Wednesday, March 17, 2021

Spacex Tanker Investigation

Update 3-26-21 This first study looked at refueling a Starship sent directly to its elliptical departure orbit with tanker Starships also sent directly to the same orbit.  That turned out not to be the best way to do the required on-orbit refilling for lunar missions.  The third study (also posted here) turned out to be the best way. 


This article is based on published comments by Elon Musk that (1) there will be a dedicated tanker design for on-orbit refueling operations with Starship,  but (2) initially the “tanker” will just be another Starship. 

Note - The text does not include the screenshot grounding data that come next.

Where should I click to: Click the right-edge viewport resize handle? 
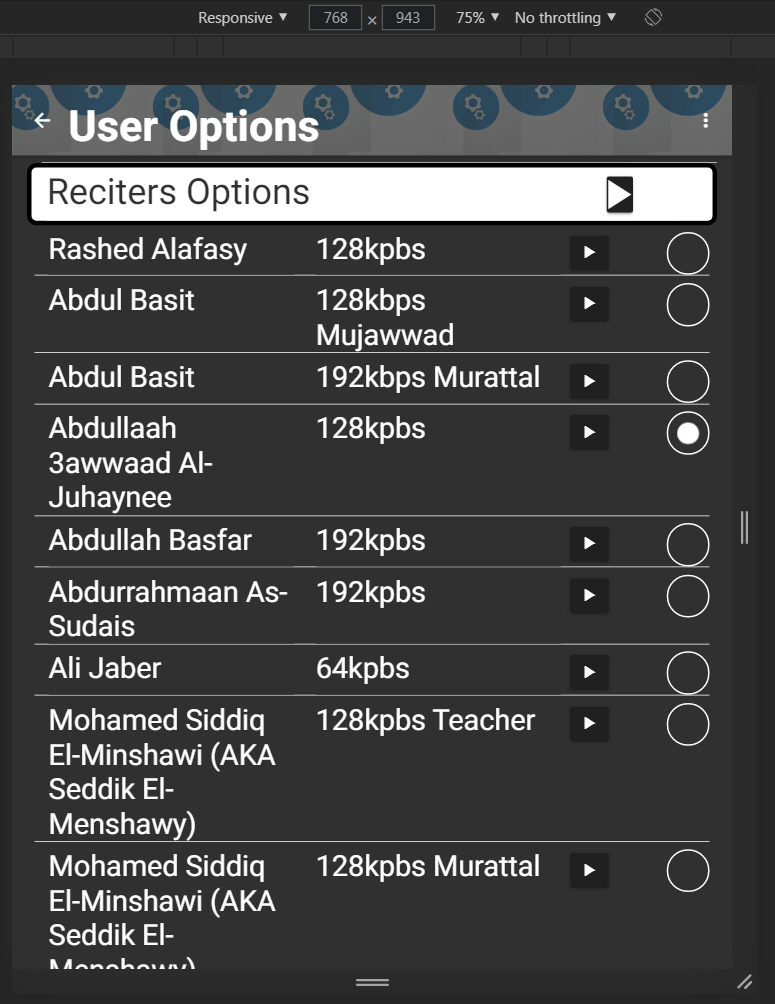744,527
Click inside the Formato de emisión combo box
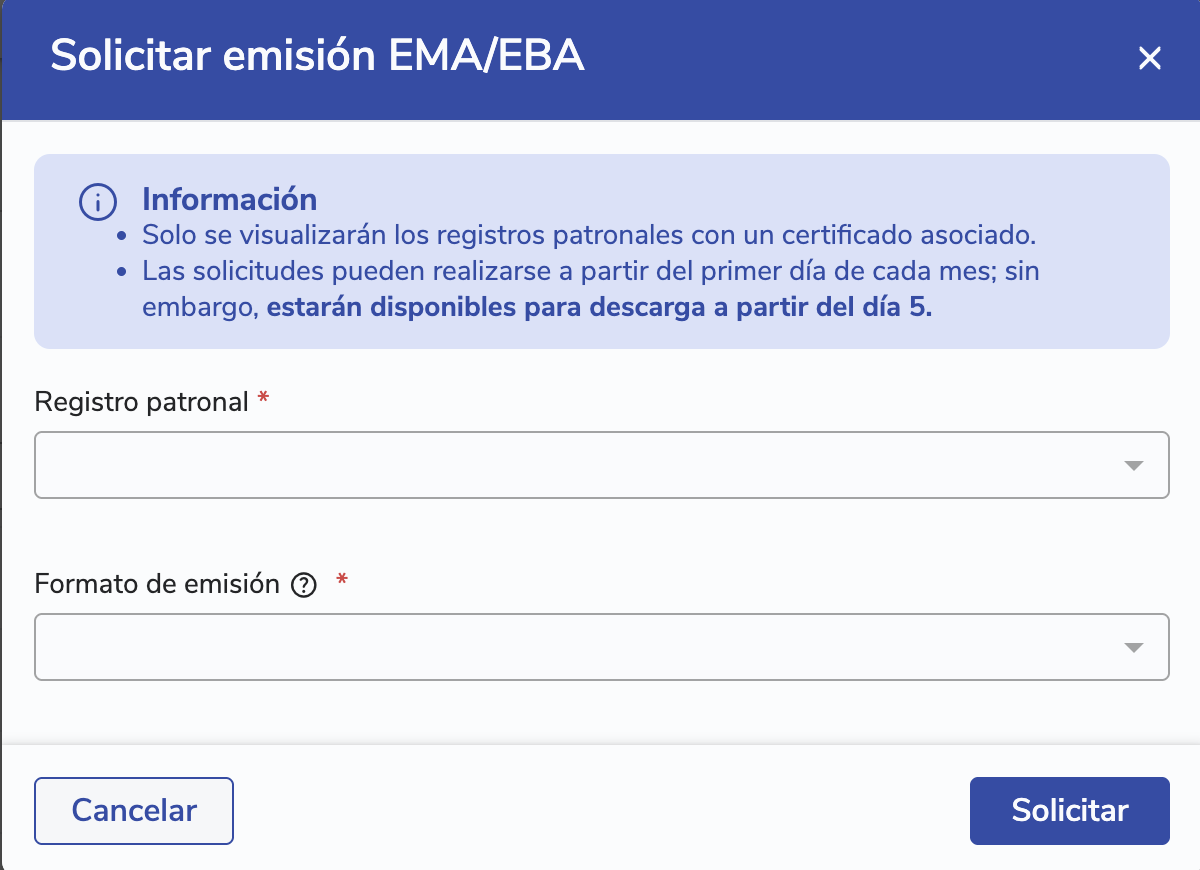 tap(580, 647)
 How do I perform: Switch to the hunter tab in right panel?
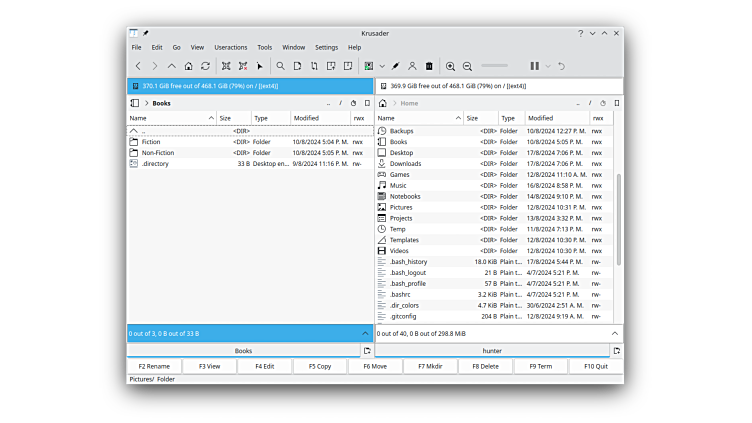pyautogui.click(x=492, y=351)
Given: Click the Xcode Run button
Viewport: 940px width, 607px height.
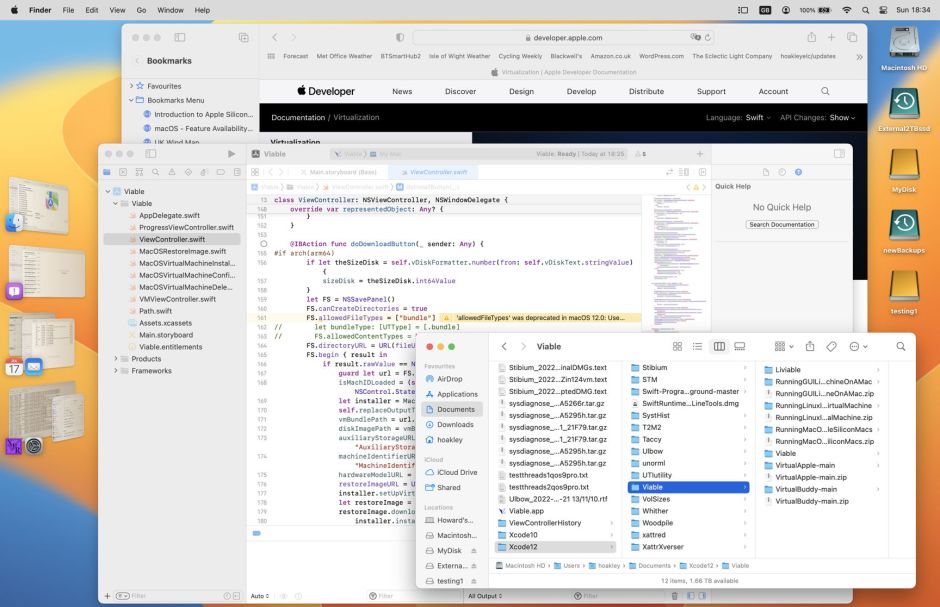Looking at the screenshot, I should (x=232, y=154).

In the first case (dedicated tanker design),  there will be additional propellant tankage volume in the forward spaces,  where the cargo bays and or passenger accommodations are located,  in the other designs.  The propellant in that extra tankage volume is the “payload mass” ferried to orbit.  It computes directly as any other payload in rocket equation and the 2-body orbital mechanics approximations to performance that I have been using for these estimates. 

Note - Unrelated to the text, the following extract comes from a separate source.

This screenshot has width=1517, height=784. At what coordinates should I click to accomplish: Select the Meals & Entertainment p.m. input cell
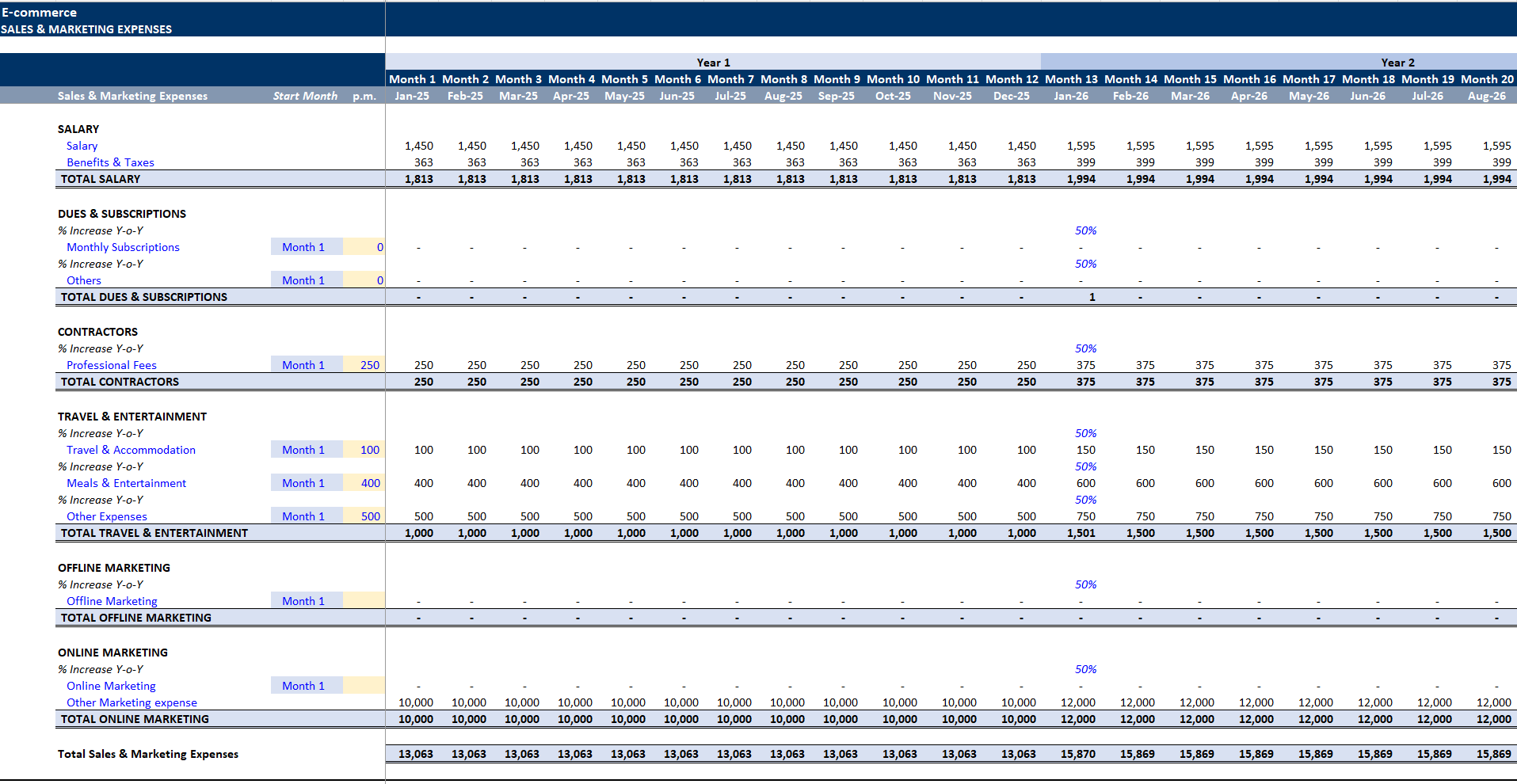(364, 483)
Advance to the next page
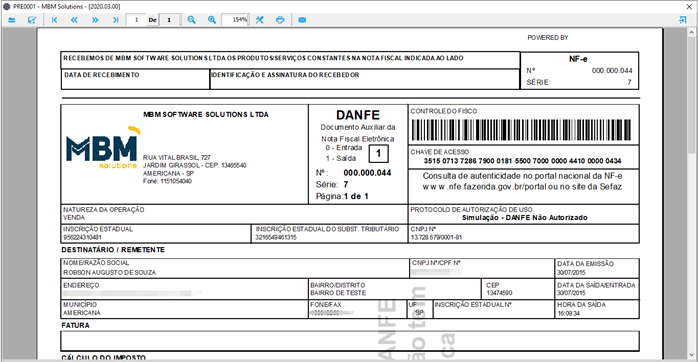Image resolution: width=698 pixels, height=362 pixels. tap(95, 20)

For that second (initial) case,  the only thing that makes sense is the fly the ordinary Starship-as-tanker to orbit with zero payload but a full propellant load.  It will have unused propellant upon arrival to orbit,  in excess of that needed to land.  That excess can be transferred to the target Starship. 

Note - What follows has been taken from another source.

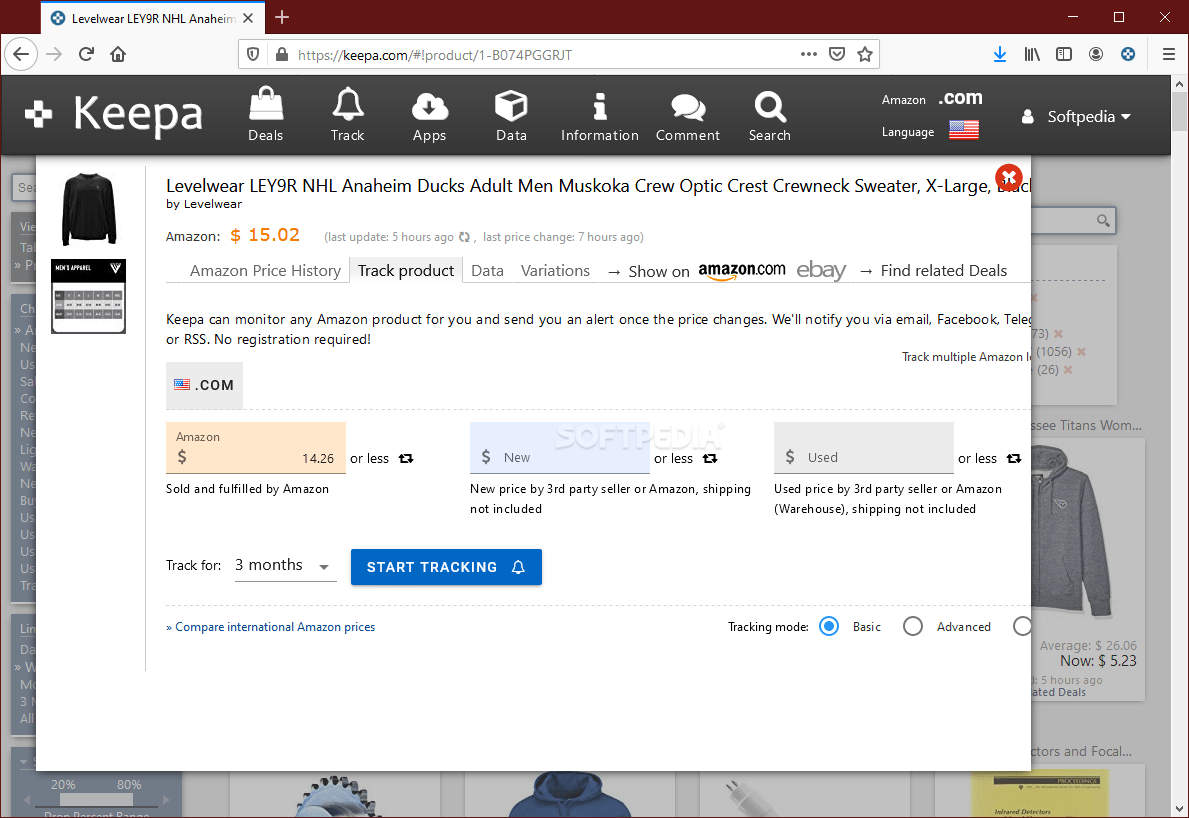Choose the Advanced tracking mode

tap(912, 626)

For both tanker cases,  there is no need to support an abort to the surface with payload aboard,  because excess propellant mass can be vented to space prior to any deorbit burn.  Thus,  the tanker landing can be made to the “dry tanks” standard with zero payload,  in either case.  That reduces the propellant reserve for landing that must be withheld from any on-orbit refueling operation.

When I investigated lunar missions with the Starship in Ref. 1,  I looked at a variety of orbits,  from 300 x 300 km altitude circular,  through a variety of elliptic orbits all sharing the 300 km perigee altitude.  I found that the 300 x 7000 km altitude orbit,  and the 300 x 10,000 km altitude orbit,  might prove feasible for Starship lunar missions,  depending upon the payload to and from the moon.  The 300 x 300 km altitude circular is of general interest for all sorts of applications.  Those three orbits are the scope considered in this article.  This article also presumes that all refueling is done in the departure orbit.

General Operations In 300 x 300 km Circular (Excluding Lunar Landing Missions)

When I reverse-engineered orbital performance of the Starship/Superheavy in Ref. 2 (and to support Ref. 1),  I obtained payload capabilities and staging velocities for Starship/Superheavy,  under the assumption that the Starship landing reserve of propellant be sufficient to support an abort to surface with the full payload still aboard (a dry-tanks landing at full payload). 

That is not necessary for any Starship design used as a tanker.  Tankers can always vent propellant overboard prior to the deorbit burn,  down to only that required for a dry-tanks landing at zero payload. Which situation is exactly why the propellant-as-payload and landing reserve numbers for the tankers are different from those for the target ship,  to the same orbit.  Data are given in Table 1.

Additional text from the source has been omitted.